Fill in the table below for each variable in the dataset.

Name | Variable description | Type | Units of measurement
---|---|---|---
ID | Unique consumer identifier | Numeric | None 

---
## 1. Exploratory analysis


### Question 1 (a). Alleged discrimination

These data were used in a court case alleging discrimination in funding allocation by ethnicity. The basis for this claim was a calculation of the median expenditure for each group. Here you'll replicate this finding.

#### (i) Median expenditures by ethnicity

Construct a table of median expenditures by ethnicity.

1. Slice the ethnicity and expenditure variables from `dds`, group by ethnicity, and calculate the median expenditure. Store the result as `median_expend_by_eth`.
2. Compute the sample sizes for each ethnicity using `.value_counts()`: obtain a Series object indexed by ethnicity with a single column named `n`. You'll need to use `.rename(...)` to avoid having the column named `Ethnicity`. Store this result as `ethnicity_n`.
3. Use `pd.concat(...)` to append the sample sizes in `ethnicity_n` to the median expenditures in `median_expend_by_eth`. Store the result as `tbl_1`.

Print `tbl_1`.

In [None]:
# compute median expenditures

# compute sample sizes

# concatenate

# print


#### (ii) Do there appear to be significant differences in funding allocation by ethnicity?

If so, give an example of two groups receiving significantly different median payments.

#### Answer

*Type your answer here*.

#### (iii) Which groups have small sample sizes? How could this affect the median expenditure in those groups?

#### Answer

*Type your answer here*.

#### (iv) Display `tbl_1` visually.

Construct a point-and-line plot of median expenditure (y) against ethnicity (x), with:
* ethnicities sorted by descending median expenditure;
* the median expenditure axis shown on the log scale;
* the y-axis labeled 'Median expenditure'; and 
* no x-axis label (since the ethnicity group names are used to label the axis ticks, the label 'Ethnicity' is redundant). 

Store the result as `fig_1` and display the plot.

*Hints*:
* you'll need to use `tbl_1.reset_index()` to obtain the ethnicity group as a variable;
* recall that `.mark_line(point = True)` will add points to a line plot; 
* sorting can be done using `alt.X(..., sort = alt.EncodingSortField(field = ..., order = ...))`

In [None]:
# solution


### Question 1 (b).
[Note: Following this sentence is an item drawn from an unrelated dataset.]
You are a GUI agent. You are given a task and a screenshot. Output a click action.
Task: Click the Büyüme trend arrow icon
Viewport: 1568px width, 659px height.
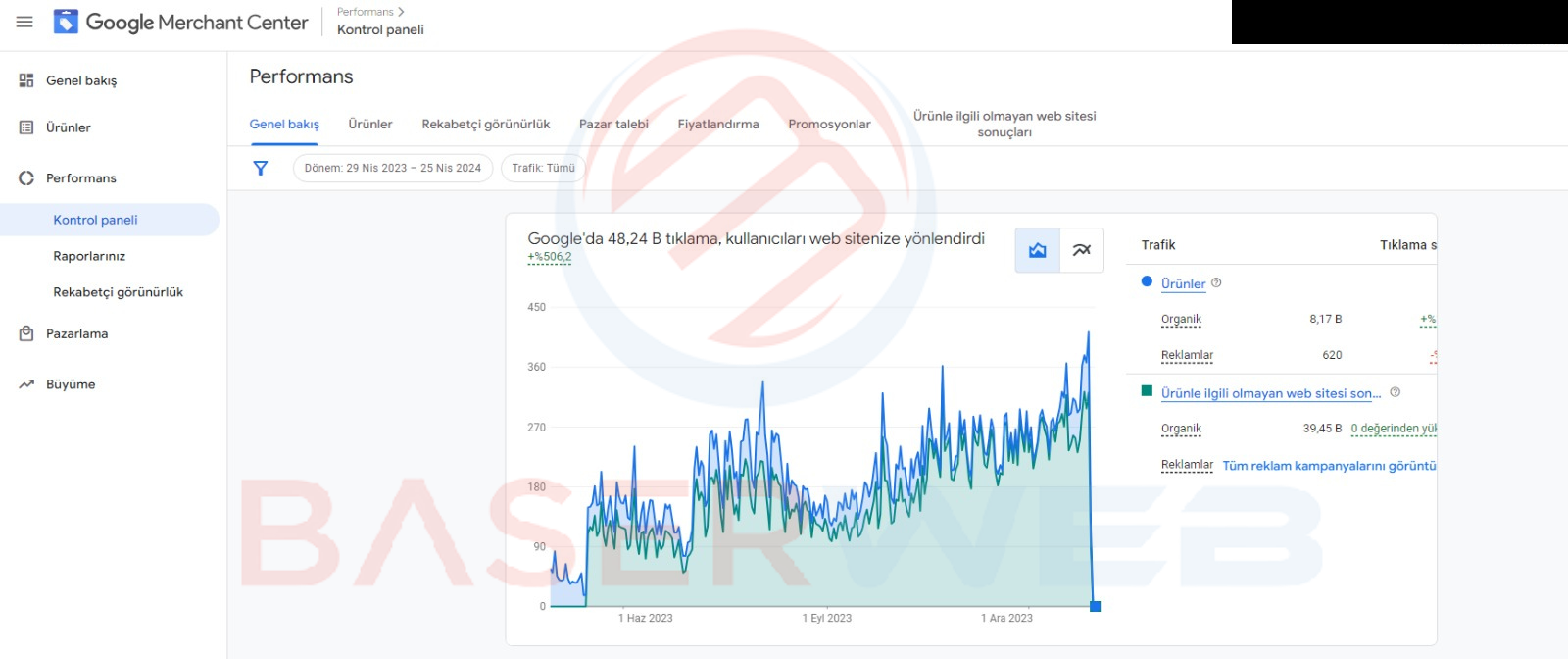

Age and expenditure

Here you'll explore how expenditure differs by age.

#### (i) Construct a scatterplot of expenditure (y) versus age (x).

Use the quantitative age variable (not age cohort). Display expenditure on the y axis on the log scale, and age on the x axis on the usual (linear) scale. 

Store the plot as `fig_2` and display the graphic.

In [None]:
# solution


#### (ii) Does the relationship seem linear?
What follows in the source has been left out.